--- Exercise inputs Enclosed Below ---

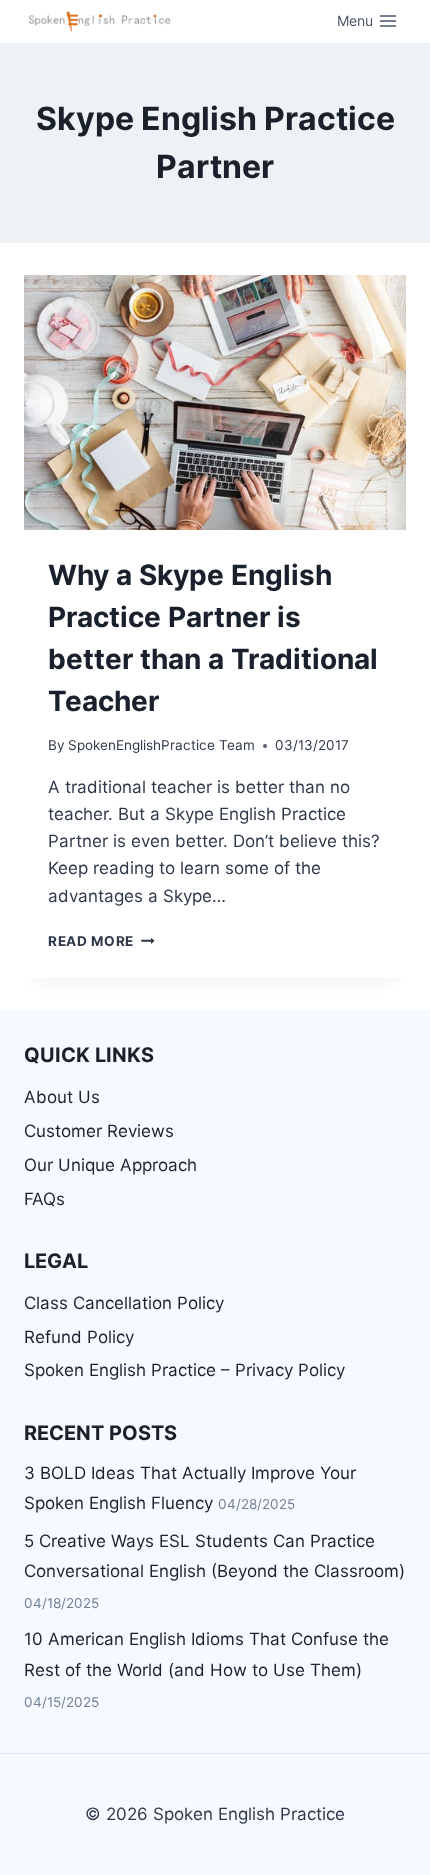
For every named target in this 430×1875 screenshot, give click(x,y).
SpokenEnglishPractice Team (161, 745)
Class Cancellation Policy (124, 1303)
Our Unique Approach (110, 1165)
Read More (101, 941)
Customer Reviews (99, 1131)
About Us (62, 1097)
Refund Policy (79, 1337)
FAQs (44, 1199)
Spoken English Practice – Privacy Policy (184, 1370)
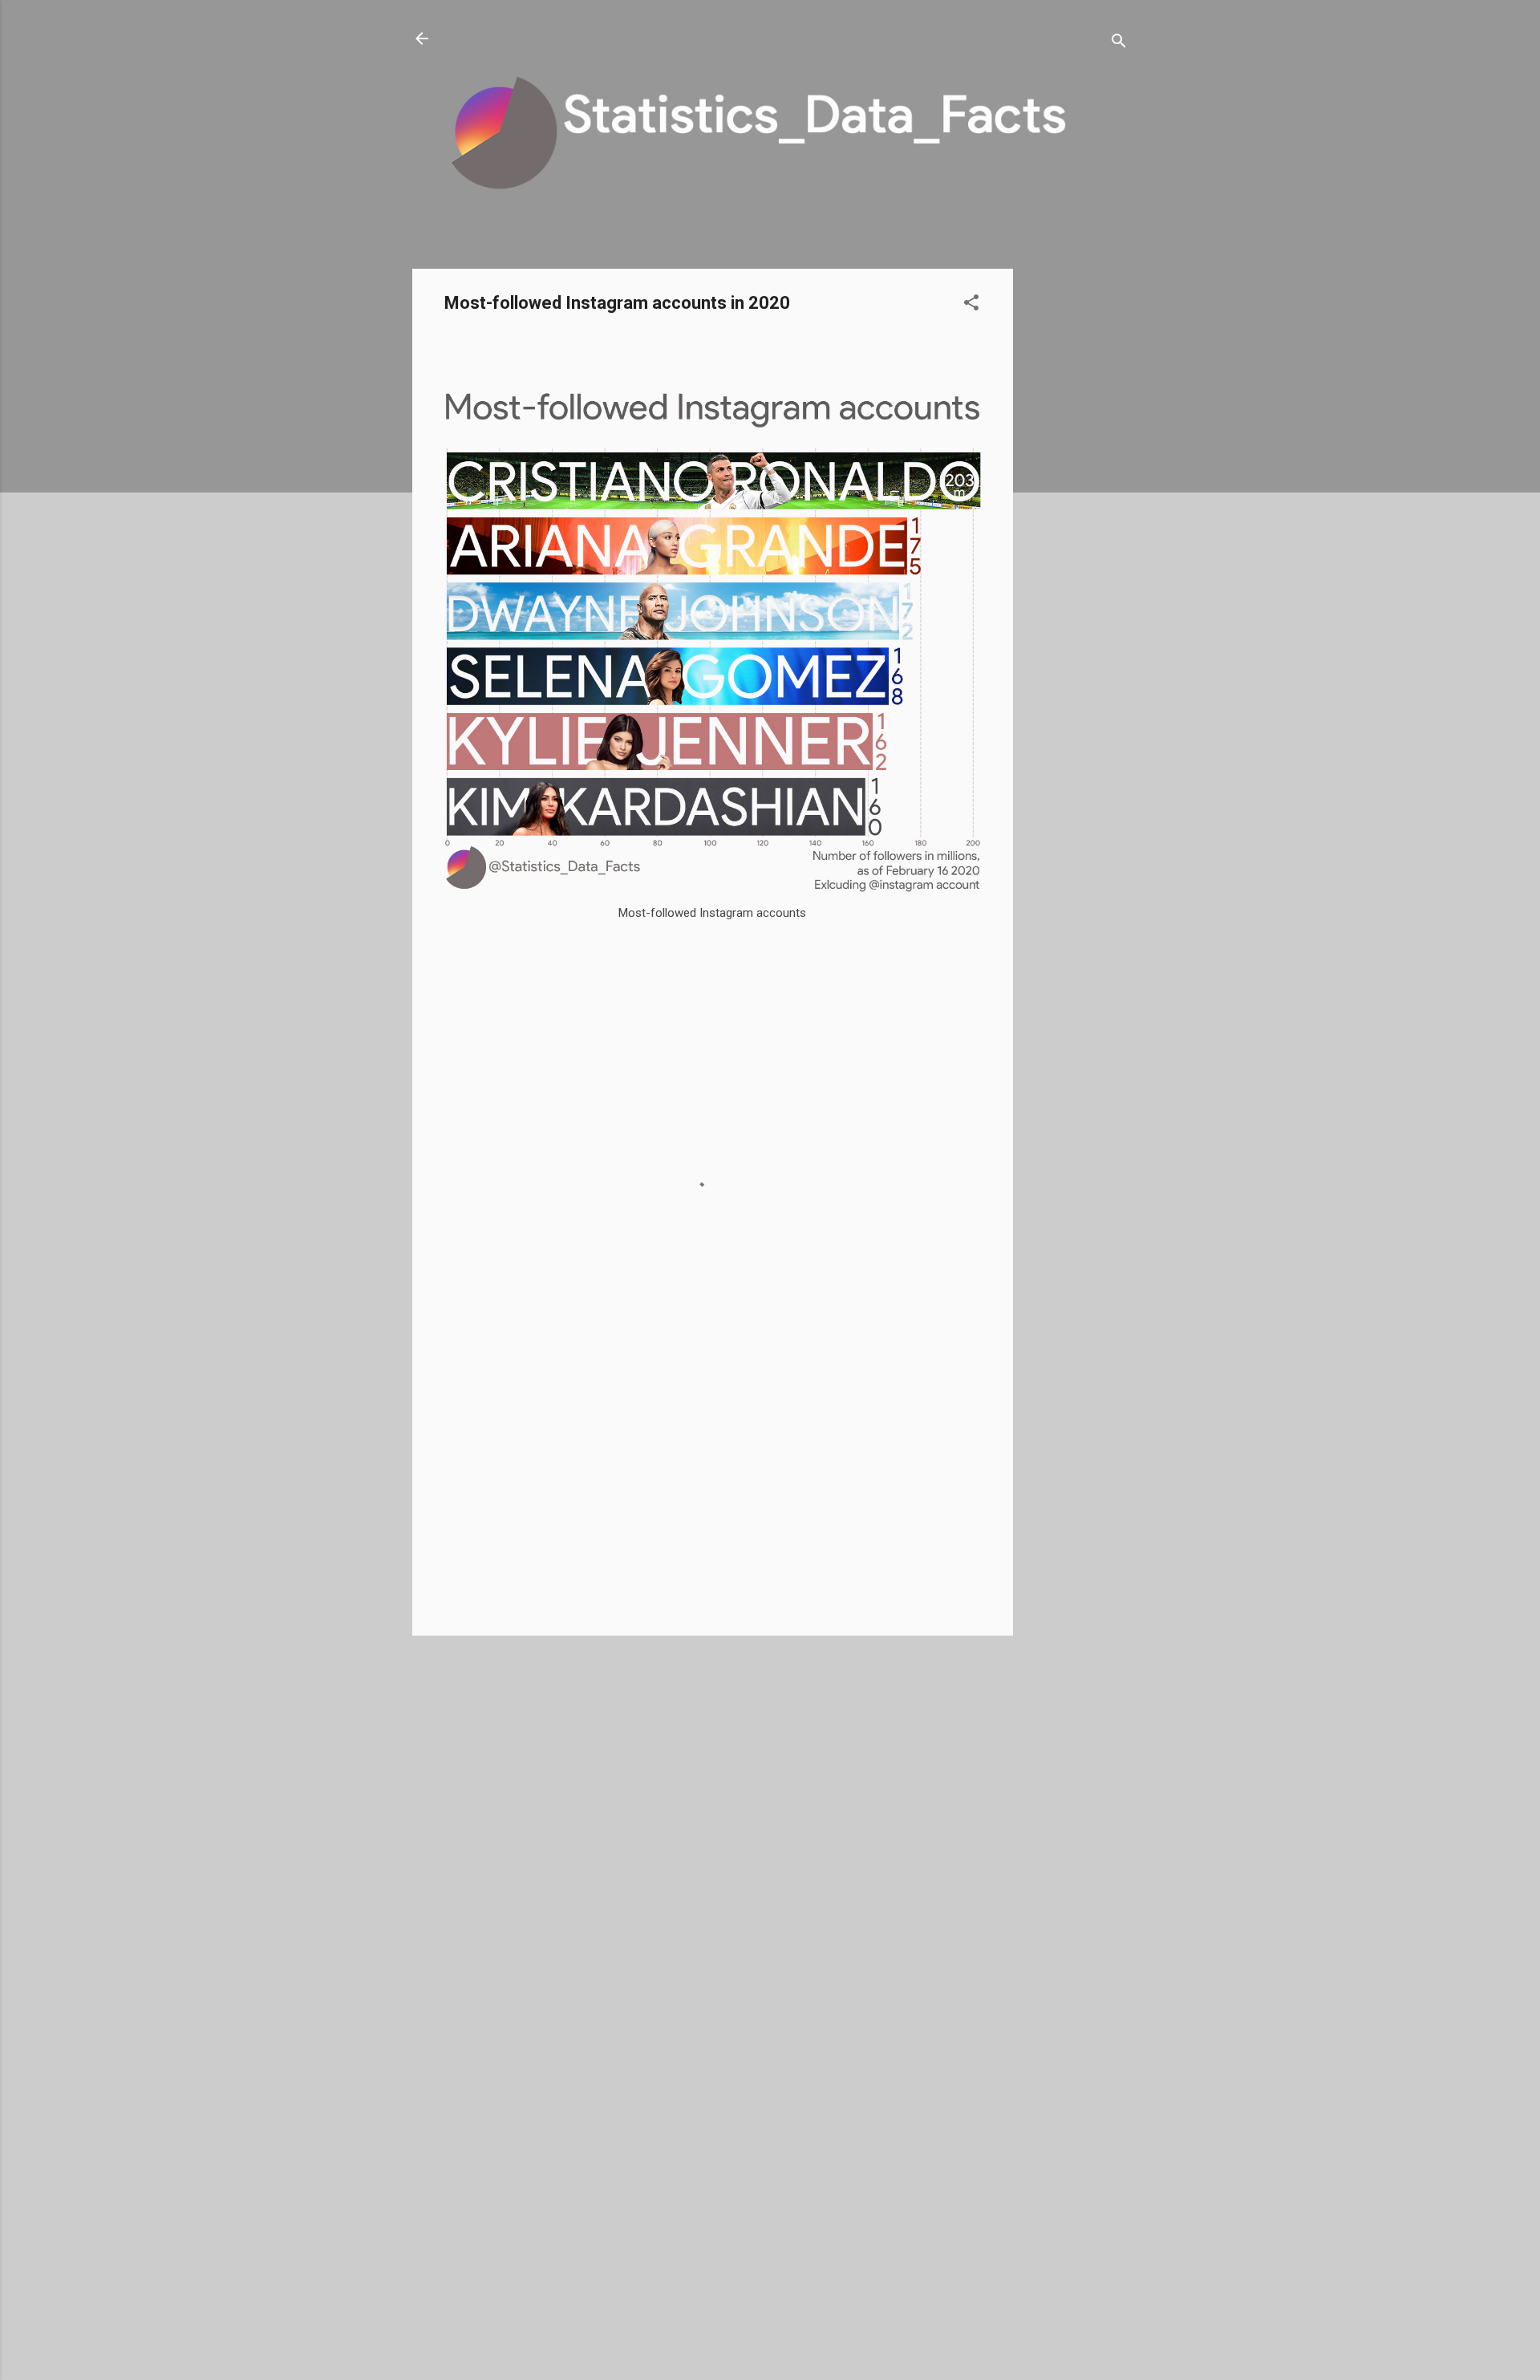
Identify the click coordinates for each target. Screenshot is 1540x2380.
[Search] (1119, 43)
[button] (971, 305)
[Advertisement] (1077, 509)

--- End of Enclosed Exercise inputs ---

- **Task goal**: Only the lines from the start of the records to the line with "FAQs (44, 1199)" belong in the copy. Print them exactly, minus pictures.

- **Solution to the problem**:
For every named target in this 430×1875 screenshot, give click(x,y).
SpokenEnglishPractice Team (161, 745)
Class Cancellation Policy (124, 1303)
Our Unique Approach (110, 1165)
Read More (101, 941)
Customer Reviews (99, 1131)
About Us (62, 1097)
Refund Policy (79, 1337)
FAQs (44, 1199)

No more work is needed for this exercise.